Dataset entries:
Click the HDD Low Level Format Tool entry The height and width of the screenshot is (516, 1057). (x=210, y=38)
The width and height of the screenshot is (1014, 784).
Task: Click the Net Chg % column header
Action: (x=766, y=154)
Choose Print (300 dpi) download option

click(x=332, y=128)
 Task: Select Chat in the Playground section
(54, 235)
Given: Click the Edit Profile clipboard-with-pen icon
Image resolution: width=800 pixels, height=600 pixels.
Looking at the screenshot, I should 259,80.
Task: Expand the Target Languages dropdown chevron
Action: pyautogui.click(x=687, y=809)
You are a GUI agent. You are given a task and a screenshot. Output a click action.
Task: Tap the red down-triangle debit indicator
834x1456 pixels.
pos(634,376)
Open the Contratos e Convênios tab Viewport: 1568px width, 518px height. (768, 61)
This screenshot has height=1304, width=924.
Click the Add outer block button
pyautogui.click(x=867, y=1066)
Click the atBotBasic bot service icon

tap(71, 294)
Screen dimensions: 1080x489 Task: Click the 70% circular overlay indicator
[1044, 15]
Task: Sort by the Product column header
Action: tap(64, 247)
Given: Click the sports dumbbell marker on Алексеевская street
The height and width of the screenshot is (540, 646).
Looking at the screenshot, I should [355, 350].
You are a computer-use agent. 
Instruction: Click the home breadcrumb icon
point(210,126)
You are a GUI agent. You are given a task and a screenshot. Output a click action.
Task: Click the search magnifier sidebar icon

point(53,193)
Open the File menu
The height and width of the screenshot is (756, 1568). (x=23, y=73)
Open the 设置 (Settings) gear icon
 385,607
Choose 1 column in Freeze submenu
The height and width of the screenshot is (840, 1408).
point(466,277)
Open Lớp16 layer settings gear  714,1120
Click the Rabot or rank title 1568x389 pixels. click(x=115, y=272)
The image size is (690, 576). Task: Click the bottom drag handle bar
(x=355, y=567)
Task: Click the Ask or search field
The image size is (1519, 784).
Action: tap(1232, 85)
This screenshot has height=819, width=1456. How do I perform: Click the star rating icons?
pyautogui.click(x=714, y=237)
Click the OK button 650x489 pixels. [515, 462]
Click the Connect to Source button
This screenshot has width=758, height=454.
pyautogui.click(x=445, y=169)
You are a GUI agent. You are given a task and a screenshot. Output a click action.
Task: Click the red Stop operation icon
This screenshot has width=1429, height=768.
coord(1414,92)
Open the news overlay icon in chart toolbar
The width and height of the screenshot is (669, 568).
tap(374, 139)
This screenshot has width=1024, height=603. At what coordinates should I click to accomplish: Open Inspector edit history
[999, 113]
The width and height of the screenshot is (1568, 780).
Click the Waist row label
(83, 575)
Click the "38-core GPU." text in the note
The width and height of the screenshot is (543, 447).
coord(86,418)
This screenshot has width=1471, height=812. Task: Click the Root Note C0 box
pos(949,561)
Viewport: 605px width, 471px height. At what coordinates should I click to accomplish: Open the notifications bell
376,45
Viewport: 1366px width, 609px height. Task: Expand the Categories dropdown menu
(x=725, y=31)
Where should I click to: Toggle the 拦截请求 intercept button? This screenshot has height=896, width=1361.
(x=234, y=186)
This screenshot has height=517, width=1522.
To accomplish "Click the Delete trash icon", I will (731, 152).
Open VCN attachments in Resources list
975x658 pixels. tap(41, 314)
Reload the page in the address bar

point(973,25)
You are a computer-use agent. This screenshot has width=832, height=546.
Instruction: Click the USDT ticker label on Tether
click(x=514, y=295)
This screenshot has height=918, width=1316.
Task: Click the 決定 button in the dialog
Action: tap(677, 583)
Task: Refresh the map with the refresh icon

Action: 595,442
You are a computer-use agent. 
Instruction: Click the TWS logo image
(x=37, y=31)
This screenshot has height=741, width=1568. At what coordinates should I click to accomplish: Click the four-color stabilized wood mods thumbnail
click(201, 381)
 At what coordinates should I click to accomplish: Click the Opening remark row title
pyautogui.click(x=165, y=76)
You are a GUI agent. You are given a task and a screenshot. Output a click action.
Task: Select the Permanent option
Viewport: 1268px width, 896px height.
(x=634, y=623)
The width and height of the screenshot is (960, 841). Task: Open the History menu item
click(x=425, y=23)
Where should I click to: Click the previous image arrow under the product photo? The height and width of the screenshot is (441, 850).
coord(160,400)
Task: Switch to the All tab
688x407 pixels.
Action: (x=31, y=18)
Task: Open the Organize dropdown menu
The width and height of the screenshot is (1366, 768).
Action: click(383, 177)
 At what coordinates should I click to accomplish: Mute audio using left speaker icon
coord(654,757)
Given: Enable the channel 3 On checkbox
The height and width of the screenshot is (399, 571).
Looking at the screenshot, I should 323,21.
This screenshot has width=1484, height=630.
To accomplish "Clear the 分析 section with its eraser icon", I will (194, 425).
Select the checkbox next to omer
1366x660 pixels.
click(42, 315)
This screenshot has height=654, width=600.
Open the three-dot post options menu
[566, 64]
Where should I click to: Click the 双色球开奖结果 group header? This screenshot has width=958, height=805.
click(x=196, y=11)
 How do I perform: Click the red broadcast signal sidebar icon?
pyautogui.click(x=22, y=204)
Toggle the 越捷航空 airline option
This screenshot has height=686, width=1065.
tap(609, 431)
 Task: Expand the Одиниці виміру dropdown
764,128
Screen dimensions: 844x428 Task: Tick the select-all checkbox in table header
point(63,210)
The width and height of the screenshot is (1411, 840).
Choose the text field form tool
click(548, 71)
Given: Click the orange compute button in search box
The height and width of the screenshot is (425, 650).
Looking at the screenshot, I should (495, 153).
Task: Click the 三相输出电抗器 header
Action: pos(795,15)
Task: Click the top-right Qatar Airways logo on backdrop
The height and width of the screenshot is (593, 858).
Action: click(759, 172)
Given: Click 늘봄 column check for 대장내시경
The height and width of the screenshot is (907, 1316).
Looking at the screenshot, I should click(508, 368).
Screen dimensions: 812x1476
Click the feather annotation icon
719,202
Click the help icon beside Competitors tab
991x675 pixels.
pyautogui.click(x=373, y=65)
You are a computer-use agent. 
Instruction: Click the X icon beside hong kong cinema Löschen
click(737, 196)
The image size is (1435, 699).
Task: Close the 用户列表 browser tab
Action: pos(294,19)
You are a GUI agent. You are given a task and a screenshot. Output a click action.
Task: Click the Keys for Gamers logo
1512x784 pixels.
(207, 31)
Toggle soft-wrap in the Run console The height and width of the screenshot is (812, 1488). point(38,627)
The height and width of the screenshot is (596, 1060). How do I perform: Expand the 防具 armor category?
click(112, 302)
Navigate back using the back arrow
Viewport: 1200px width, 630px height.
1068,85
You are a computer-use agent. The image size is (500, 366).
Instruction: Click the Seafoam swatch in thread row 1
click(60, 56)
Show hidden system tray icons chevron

= Instructions to follow =
Return exactly the lines from the beginning of the data above through the one containing "Given: Click the Edit", please. Include both end lines and add nothing else.

= Exercise answer =
Click the HDD Low Level Format Tool entry The height and width of the screenshot is (516, 1057). (x=210, y=38)
The width and height of the screenshot is (1014, 784).
Task: Click the Net Chg % column header
Action: (x=766, y=154)
Choose Print (300 dpi) download option

click(x=332, y=128)
 Task: Select Chat in the Playground section
(54, 235)
Given: Click the Edit Profile clipboard-with-pen icon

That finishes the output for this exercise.